Polio had been eradicated from most parts of the world until a few years ago but now it was reemerging in some countries such as Pakistan, Afghanistan, Nigeria and Congo where health services largely remain poor.

Armed assailants belonging to militant groups have frequently targeted polio vaccinators and their security detail in several parts of Pakistan; the groups see the anti-polio campaigns are part of an elaborate anti-Muslim and Western conspiracy, and often issue death threats to vaccinators, many of whom are women, for administrating the vital vaccines to children.

In April 2016, assailants gunned down seven policemen who were providing security to polio vaccinators in the southern port city of Karachi.
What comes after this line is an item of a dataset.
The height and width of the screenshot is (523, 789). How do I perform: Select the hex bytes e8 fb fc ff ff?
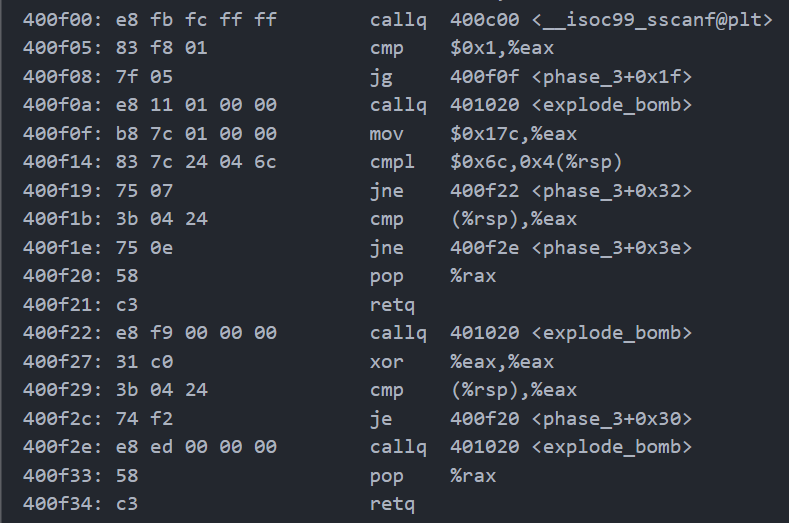click(211, 19)
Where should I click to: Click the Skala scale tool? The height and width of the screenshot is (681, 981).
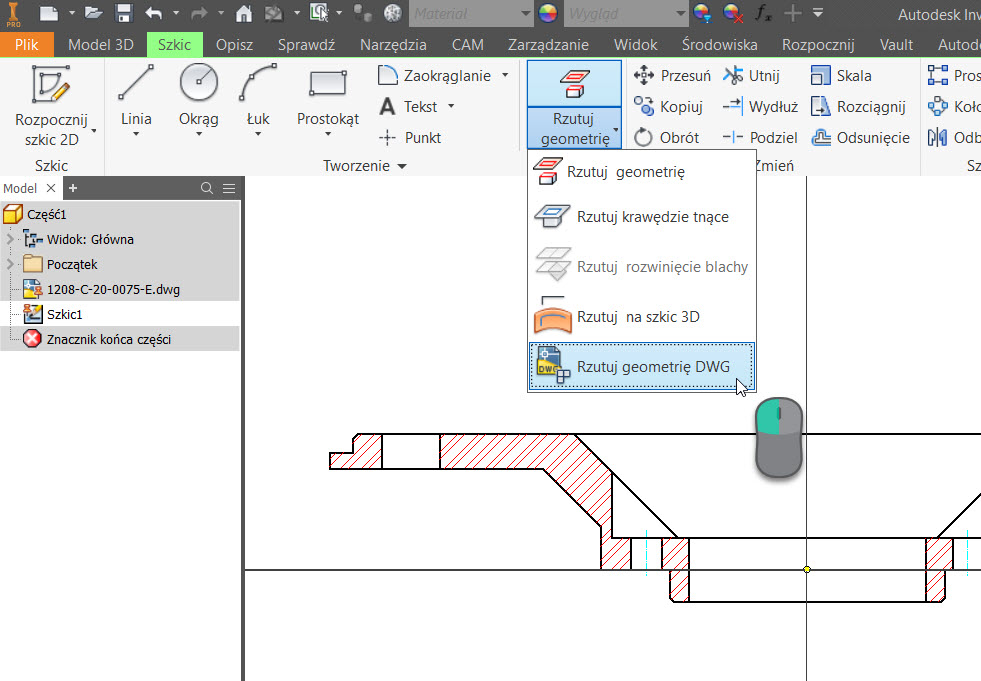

A doctor involved in the anti-polio campaign in Khyber Pakhtunkhwa province, who wished to stay anonymous due to security concerns, said an estimated 80 people associated with the drive have been killed across Pakistan since December 2012.

Ministry of National Health Secretary Muhammad Ayub Sheikh said the new anti-polio campaign in Pakistan would be carried out in two phases; the first phase will cover the capital, Islamabad, Rawalpindi city, northwestern Khyber Pakhtunkhwa province, Federally Administered Tribal Areas, Gilgit-Baltistan and Azad Jammu and Kashmir; the second phase will be between July 17 and July 20 in high-risk polio districts of Sindh, Punjab and Balochistan provinces.

"We will vaccinate 10.44 million children under the age of five during this campaign in 73 districts; around 75,000 workers would take part in this campaign to administer anti-polio vaccine to children," Sheikh said.

He said Pakistan had been very successful in the fight against polio, bringing the cases down from 306 in 2014 to 54 in 2015, and then 20 in 2016; this year so far, only two polio cases have been detected in the country.

Pakistan, however, remains under a polio-linked travel restriction imposed by the World Health Organization. In 2014, WHO made it mandatory for all people traveling from Pakistan to carry a polio vaccination certificate.

According to the health organization, 37 cases were recorded worldwide in 2016 in Pakistan, Afghanistan and Nigeria. The four cases in Nigeria were a resurgence after two year of free polio while Pakistan and Afghanistan have made significant progress in recent years.

In June, WHO confirmed that two polio cases had been detected in the Democratic Republic of Congo.